### SELECTED PASSAGE
· · · ·
Defect-passivated metal halide perovskite quantum dots stabilized into biodegradable porous polydopamine nanoparticles for photothermal/chemodynamic/gas therapy of cancer

Abstract

Herein, we reported a one-pot synthesis of CsPbBr3 quantum dots (QDs) passivated with diammonium sulfide (NH4)2S additive using the probe-sonication technique. (NH4)2S-treated CsPbBr3 (NS-CsPbBr3) QDs exhibited superior optical properties compared to untreated QDs. The aqueous stability of NS-CsPbBr3 QDs was improved by physical loading into porous manganese (Mn)-enriched polydopamine nanoparticles (mPDA NPs) via physical adsorption strategy, followed by functionalization with folic acid (FA), resulting in multifunctional nanospheres (denoted as NCPB@mPDA/FA NSs). The Mn2+ and S2- ions in the NCPB@mPDA/FA NSs generated cytotoxic •OH radicals for chemodynamic treatment (CDT) and H2S gas for gas therapy (GT) under acidic conditions, respectively. Furthermore, the intracellular antioxidant glutathione was significantly blocked using NCPB@mPDA/FA for enhanced CDT efficiency. Upon 808 nm laser irradiation, the green-emitting NCPB@mPDA/FA NSs demonstrated not only outstanding photothermal therapy (Ƞ=41.5%) due to considerable absorption in the near-infrared range but also stimulated the release of Mn2+ and S2- ions for photothermal-triggered CDT and GT of cancer. The cancer cells effectively internalized NCPB@mPDA/FA through CD44 folate receptors, leading to a bright cellular image. Additionally, when combined with laser and H2O2, NCPB@mPDA/FA exhibited significant effectiveness against HeLa and 4T1 cells. Upon intravenous administration, NCPB@mPDA/FA exhibited notable tumor accumulation, resulting in enhanced tumor suppression in vivo, attributed to the improved hyperthermia-induced CDT and GT. The in vivo tumor inhibition potential of perovskite QD-based materials was demonstrated for the first time, indicating their therapeutic capabilities.
· · · ·
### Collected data
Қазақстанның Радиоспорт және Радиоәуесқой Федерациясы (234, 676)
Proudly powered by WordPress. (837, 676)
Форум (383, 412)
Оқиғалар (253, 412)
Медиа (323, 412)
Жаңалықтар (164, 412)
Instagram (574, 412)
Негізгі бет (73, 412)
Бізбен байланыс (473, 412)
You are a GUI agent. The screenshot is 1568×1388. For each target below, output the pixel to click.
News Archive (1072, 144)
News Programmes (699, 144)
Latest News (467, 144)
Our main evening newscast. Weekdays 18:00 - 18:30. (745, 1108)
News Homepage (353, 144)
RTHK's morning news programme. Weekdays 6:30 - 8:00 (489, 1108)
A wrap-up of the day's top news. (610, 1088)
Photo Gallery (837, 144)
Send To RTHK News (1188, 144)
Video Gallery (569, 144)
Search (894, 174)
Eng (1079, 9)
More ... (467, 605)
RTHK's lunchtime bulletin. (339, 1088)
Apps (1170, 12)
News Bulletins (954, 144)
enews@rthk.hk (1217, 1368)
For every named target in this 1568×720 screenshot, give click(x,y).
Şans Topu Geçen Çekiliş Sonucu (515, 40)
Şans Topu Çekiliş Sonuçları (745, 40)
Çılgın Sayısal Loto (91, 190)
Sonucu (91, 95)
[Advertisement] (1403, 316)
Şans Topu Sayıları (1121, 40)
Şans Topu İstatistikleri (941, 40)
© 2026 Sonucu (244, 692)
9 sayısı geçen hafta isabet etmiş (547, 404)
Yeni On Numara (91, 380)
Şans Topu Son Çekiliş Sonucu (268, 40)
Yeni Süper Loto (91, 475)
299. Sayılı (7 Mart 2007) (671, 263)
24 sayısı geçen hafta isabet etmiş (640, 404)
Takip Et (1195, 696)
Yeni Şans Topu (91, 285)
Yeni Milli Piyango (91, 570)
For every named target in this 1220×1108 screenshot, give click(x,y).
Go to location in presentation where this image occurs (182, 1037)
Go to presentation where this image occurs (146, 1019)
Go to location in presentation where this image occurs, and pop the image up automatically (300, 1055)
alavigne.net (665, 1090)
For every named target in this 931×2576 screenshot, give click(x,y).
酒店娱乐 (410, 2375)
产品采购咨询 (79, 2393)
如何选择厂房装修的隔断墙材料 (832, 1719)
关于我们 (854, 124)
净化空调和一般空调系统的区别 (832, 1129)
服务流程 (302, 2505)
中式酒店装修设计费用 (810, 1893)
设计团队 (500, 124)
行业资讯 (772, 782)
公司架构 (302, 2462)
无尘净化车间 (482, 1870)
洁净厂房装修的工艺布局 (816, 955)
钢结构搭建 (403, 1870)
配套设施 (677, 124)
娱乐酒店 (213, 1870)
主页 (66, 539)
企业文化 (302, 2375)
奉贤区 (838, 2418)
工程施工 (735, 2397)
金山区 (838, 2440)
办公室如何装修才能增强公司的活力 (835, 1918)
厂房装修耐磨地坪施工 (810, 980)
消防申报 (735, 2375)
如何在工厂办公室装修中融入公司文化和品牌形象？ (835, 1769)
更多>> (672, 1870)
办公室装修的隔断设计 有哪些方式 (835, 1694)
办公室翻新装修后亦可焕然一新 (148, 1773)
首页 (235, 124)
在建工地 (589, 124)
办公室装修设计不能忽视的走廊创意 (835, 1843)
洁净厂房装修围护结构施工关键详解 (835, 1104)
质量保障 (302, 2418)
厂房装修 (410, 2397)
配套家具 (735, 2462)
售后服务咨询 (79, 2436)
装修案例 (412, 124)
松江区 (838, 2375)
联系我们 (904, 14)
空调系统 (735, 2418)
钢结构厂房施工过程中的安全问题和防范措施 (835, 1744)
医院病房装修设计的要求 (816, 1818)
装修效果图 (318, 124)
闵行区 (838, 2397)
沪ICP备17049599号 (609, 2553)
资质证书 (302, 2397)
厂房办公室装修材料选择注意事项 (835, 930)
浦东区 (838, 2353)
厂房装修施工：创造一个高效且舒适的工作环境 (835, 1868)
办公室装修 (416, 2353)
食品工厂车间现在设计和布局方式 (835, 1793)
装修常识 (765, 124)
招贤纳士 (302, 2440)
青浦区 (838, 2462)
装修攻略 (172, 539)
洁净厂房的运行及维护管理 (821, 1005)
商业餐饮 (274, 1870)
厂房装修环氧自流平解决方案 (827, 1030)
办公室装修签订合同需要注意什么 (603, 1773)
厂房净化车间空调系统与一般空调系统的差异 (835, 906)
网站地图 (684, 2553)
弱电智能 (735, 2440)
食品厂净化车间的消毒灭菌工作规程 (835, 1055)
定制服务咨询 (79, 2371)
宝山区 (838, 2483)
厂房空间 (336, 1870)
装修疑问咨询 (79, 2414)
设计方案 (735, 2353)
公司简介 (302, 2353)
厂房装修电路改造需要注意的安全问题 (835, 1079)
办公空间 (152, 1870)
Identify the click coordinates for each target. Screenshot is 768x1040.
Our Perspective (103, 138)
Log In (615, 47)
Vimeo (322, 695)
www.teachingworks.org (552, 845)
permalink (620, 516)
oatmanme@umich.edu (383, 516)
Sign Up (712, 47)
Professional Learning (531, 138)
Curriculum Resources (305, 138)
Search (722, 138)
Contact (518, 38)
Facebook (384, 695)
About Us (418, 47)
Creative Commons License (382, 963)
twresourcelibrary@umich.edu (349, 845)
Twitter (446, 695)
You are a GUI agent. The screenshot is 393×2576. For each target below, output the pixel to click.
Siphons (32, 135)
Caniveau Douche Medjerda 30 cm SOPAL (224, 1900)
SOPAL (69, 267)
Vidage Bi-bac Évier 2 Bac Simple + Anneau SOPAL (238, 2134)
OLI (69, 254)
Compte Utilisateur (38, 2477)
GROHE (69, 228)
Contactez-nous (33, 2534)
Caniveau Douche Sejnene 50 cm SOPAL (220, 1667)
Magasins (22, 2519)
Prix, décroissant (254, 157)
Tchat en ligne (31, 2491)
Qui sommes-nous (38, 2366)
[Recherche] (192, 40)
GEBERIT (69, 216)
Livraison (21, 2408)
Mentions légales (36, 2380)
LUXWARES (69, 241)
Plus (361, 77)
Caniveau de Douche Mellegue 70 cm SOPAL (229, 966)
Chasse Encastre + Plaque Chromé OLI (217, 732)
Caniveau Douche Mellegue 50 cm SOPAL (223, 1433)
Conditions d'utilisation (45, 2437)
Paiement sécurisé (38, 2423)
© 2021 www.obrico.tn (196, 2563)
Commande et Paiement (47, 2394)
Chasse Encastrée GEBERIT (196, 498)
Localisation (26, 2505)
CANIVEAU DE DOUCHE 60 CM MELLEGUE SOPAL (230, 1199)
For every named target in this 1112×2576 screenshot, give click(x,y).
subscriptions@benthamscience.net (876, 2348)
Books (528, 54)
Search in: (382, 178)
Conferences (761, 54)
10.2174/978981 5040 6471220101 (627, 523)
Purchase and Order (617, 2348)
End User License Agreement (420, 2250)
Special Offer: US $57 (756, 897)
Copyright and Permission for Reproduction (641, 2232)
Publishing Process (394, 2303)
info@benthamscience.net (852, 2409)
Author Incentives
· · · ·
### DIRECTIONS
In the abstract on perovskite quantum dots, what wavelength of laser irradiation is used?

### SOLVED PROBLEM
808 nm